:: Exercise requirements ::
Write each line out a second time, exactly as shown below.
── Extracted data ──
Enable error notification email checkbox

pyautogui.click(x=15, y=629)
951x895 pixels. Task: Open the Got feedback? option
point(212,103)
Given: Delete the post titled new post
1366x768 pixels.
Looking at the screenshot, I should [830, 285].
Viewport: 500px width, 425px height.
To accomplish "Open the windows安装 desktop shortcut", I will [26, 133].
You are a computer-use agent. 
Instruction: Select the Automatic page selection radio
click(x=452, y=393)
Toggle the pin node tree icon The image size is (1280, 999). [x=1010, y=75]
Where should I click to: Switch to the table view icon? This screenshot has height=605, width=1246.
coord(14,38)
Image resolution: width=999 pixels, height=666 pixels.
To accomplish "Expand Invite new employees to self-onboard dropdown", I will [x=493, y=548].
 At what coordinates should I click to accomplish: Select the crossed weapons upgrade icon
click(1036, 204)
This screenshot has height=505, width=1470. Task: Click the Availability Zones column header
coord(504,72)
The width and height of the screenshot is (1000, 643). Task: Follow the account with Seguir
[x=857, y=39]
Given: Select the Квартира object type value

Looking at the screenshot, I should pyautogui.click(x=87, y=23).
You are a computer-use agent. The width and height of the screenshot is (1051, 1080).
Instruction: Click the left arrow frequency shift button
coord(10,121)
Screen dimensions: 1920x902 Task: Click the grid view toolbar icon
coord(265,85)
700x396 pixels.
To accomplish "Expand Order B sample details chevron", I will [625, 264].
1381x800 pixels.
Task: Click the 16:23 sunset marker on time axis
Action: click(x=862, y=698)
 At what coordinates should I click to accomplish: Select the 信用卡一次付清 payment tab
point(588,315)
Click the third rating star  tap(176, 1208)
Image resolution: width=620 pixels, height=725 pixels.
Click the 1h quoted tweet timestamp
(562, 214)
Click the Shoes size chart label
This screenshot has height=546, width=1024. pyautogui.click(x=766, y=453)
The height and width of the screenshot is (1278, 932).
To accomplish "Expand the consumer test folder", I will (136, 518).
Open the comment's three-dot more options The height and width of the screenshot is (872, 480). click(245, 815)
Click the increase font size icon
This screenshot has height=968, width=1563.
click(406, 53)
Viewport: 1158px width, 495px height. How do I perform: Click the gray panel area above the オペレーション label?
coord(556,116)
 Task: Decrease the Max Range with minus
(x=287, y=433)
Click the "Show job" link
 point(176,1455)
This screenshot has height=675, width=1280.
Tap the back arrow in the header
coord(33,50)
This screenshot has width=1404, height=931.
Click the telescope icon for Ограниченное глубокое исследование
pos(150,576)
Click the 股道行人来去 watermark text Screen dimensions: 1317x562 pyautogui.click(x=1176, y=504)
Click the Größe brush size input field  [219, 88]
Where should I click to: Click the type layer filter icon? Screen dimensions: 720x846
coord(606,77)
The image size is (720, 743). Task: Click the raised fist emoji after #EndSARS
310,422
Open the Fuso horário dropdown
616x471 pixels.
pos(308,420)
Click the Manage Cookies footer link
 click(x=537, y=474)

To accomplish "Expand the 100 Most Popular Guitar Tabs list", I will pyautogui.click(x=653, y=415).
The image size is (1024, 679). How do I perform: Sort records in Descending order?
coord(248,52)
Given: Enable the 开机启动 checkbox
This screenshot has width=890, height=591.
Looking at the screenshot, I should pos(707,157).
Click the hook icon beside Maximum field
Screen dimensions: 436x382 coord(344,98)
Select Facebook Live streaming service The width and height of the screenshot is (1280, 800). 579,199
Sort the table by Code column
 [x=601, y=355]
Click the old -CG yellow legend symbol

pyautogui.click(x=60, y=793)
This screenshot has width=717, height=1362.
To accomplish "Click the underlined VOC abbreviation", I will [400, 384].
───
:: Answer to this task ::
Enable error notification email checkbox

pyautogui.click(x=15, y=629)
951x895 pixels. Task: Open the Got feedback? option
point(212,103)
Given: Delete the post titled new post
1366x768 pixels.
Looking at the screenshot, I should [830, 285].
Viewport: 500px width, 425px height.
To accomplish "Open the windows安装 desktop shortcut", I will [26, 133].
You are a computer-use agent. 
Instruction: Select the Automatic page selection radio
click(x=452, y=393)
Toggle the pin node tree icon The image size is (1280, 999). [x=1010, y=75]
Where should I click to: Switch to the table view icon? This screenshot has height=605, width=1246.
coord(14,38)
Image resolution: width=999 pixels, height=666 pixels.
To accomplish "Expand Invite new employees to self-onboard dropdown", I will [x=493, y=548].
 At what coordinates should I click to accomplish: Select the crossed weapons upgrade icon
click(1036, 204)
This screenshot has height=505, width=1470. Task: Click the Availability Zones column header
coord(504,72)
The width and height of the screenshot is (1000, 643). Task: Follow the account with Seguir
[x=857, y=39]
Given: Select the Квартира object type value

Looking at the screenshot, I should pyautogui.click(x=87, y=23).
You are a computer-use agent. The width and height of the screenshot is (1051, 1080).
Instruction: Click the left arrow frequency shift button
coord(10,121)
Screen dimensions: 1920x902 Task: Click the grid view toolbar icon
coord(265,85)
700x396 pixels.
To accomplish "Expand Order B sample details chevron", I will [625, 264].
1381x800 pixels.
Task: Click the 16:23 sunset marker on time axis
Action: click(x=862, y=698)
 At what coordinates should I click to accomplish: Select the 信用卡一次付清 payment tab
point(588,315)
Click the third rating star  tap(176, 1208)
Image resolution: width=620 pixels, height=725 pixels.
Click the 1h quoted tweet timestamp
(562, 214)
Click the Shoes size chart label
This screenshot has height=546, width=1024. pyautogui.click(x=766, y=453)
The height and width of the screenshot is (1278, 932).
To accomplish "Expand the consumer test folder", I will (136, 518).
Open the comment's three-dot more options The height and width of the screenshot is (872, 480). click(245, 815)
Click the increase font size icon
This screenshot has height=968, width=1563.
click(406, 53)
Viewport: 1158px width, 495px height. How do I perform: Click the gray panel area above the オペレーション label?
coord(556,116)
 Task: Decrease the Max Range with minus
(x=287, y=433)
Click the "Show job" link
 point(176,1455)
This screenshot has height=675, width=1280.
Tap the back arrow in the header
coord(33,50)
This screenshot has width=1404, height=931.
Click the telescope icon for Ограниченное глубокое исследование
pos(150,576)
Click the 股道行人来去 watermark text Screen dimensions: 1317x562 pyautogui.click(x=1176, y=504)
Click the Größe brush size input field  [219, 88]
Where should I click to: Click the type layer filter icon? Screen dimensions: 720x846
coord(606,77)
The image size is (720, 743). Task: Click the raised fist emoji after #EndSARS
310,422
Open the Fuso horário dropdown
616x471 pixels.
pos(308,420)
Click the Manage Cookies footer link
 click(x=537, y=474)

To accomplish "Expand the 100 Most Popular Guitar Tabs list", I will pyautogui.click(x=653, y=415).
The image size is (1024, 679). How do I perform: Sort records in Descending order?
coord(248,52)
Given: Enable the 开机启动 checkbox
This screenshot has width=890, height=591.
Looking at the screenshot, I should pos(707,157).
Click the hook icon beside Maximum field
Screen dimensions: 436x382 coord(344,98)
Select Facebook Live streaming service The width and height of the screenshot is (1280, 800). 579,199
Sort the table by Code column
 [x=601, y=355]
Click the old -CG yellow legend symbol

pyautogui.click(x=60, y=793)
This screenshot has width=717, height=1362.
To accomplish "Click the underlined VOC abbreviation", I will [400, 384].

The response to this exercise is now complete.